La seconda entrata musicale avviene con l’ingresso di Valuska nel container. Si ripete il contrasto: fuori gruppetti di uomini minacciosi, dentro l’innocente ragazzo a tu per tu con l’essere mastodontico. È difficile dire cosa sia la balena, ma qualcosa mi invita a credere che il corpo offeso dalle cicatrici e il suo occhio esangue siano i sintomi di ciò che gli uomini fanno e hanno fatto con le loro ingiustizie. La balena è un dio martoriato, la carcassa di ciò in cui si credeva e che è stato tradito per seguire la voce di un nano. I riferimenti all’olocausto non sono poi troppo lontani: una popolazione allo sbando, l’assenza di valori, il sopruso che avanza inesorabile. Gli elementi ci sono tutti, insieme a quella musica meravigliosa che si staglia nettamente sulle bassezze della Storia.

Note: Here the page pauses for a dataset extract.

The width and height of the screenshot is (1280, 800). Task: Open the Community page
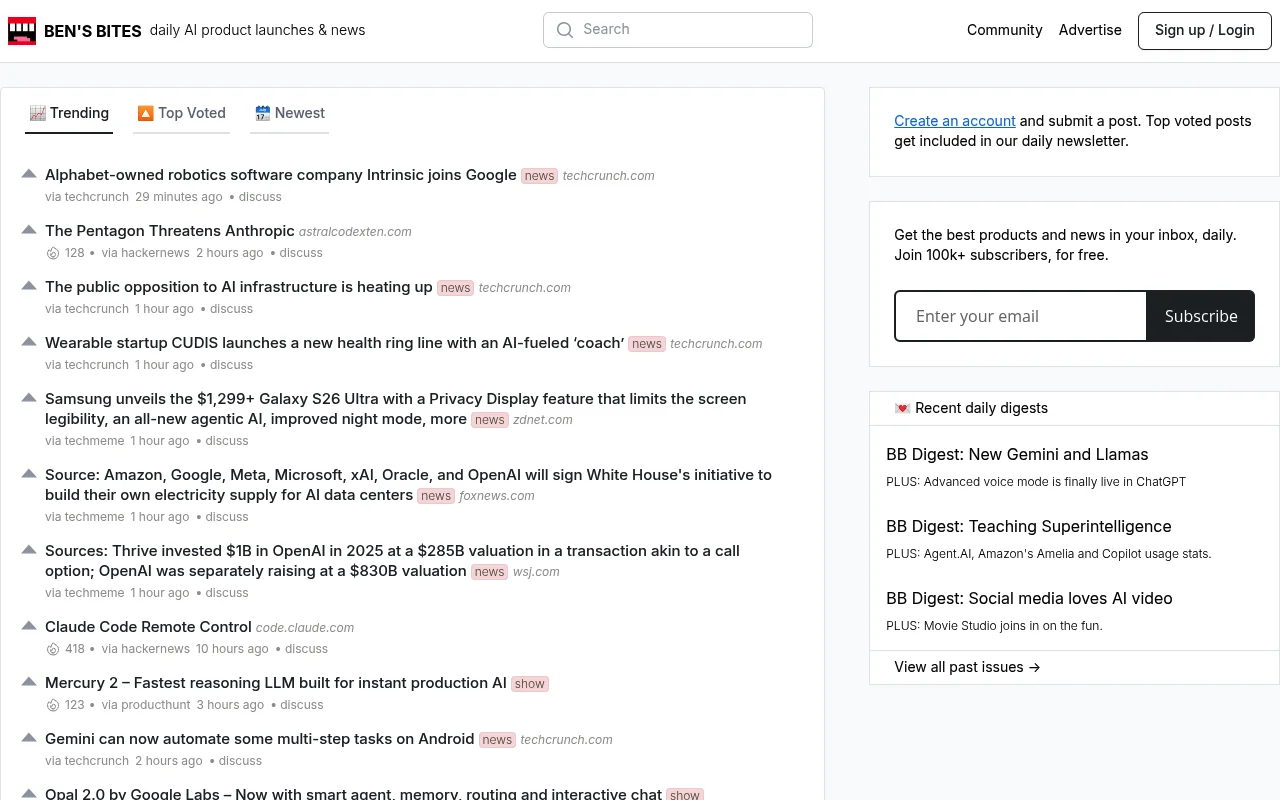pyautogui.click(x=1004, y=30)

La terza apertura è la più dirompente. Anticipata da una lunga marcia ordinata di uomini che sembrano realmente dei soldati, alla quale seguirà la devastante irruzione nell’ospedale che rappresenta uno dei momenti di cinema più crudi da molti anni a questa parte in cui vi è chiaramente un gigantesco vuoto armonico fatto di calci ai ricoverati, mobili e letti fracassati, ecco che dietro una tenda la mdp svela un vecchio uomo nudo, scheletrico, immobile.

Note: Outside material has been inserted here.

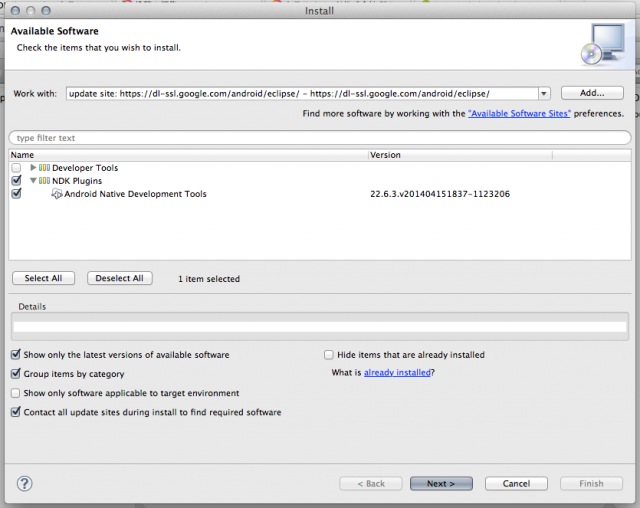
Task: Type in the filter text field
Action: point(320,138)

In quell’istante la melodia comincia, altissima, sale nei cerchi concentrici del cielo fino ad accarezzare i pianeti solitari le comete scie dorate fra satelliti instancabili, e il cuore, il nostro cuore si frantuma.
L’immagine dell’anziano nudo e indifeso di fronte al male degli uomini ha un potere talmente annichilente da metter ancora di più in risalto la melodia celestiale in sottofondo. E a concludere magistralmente questa indimenticabile sequenza ci pensa il primo piano spaventato di Valuska che nascosto nell’ombra aveva visto tutto. Anche un sognatore come lui sta per arrendersi.
Il quarto ingresso arriva inesorabilmente alla fine. Quando ormai tutto è stato distrutto, tutto. È distrutto l’entusiasmo di János ridotto ad un automa su una barella, è distrutto il container che proteggeva la balena lasciandola ancora più sola di quel che era nella piazza centrale alla mercé di chiunque. La struggente armonia parte da qui, con l’intellettuale Eszter, convinto detrattore di Werckmeister, che si avvicina pian piano alla solitaria balena in mezzo ai detriti. La guarda nell’occhio spento eppure così compassionevole, colmo di pena per quegli esseri umani che l’hanno strappata dal suo mondo per portarla in un regno di scheletri e macerie. In cui non c’è grazia, non c’è logica, non c’è dolcezza, non c’è musicalità.
Nel momento in cui Eszter esce di scena una nebbia sottile fa scomparire la carcassa dell’animale. L’eclissi su questo (sul nostro?) popolo è giunta, il buio è così arrivato. Non ci sarà lo spiraglio di luce sperato da Valuska, resterà solo la musica nei titoli di coda. Libera da qualunque Werckmeister, e infinitamente sopra di noi.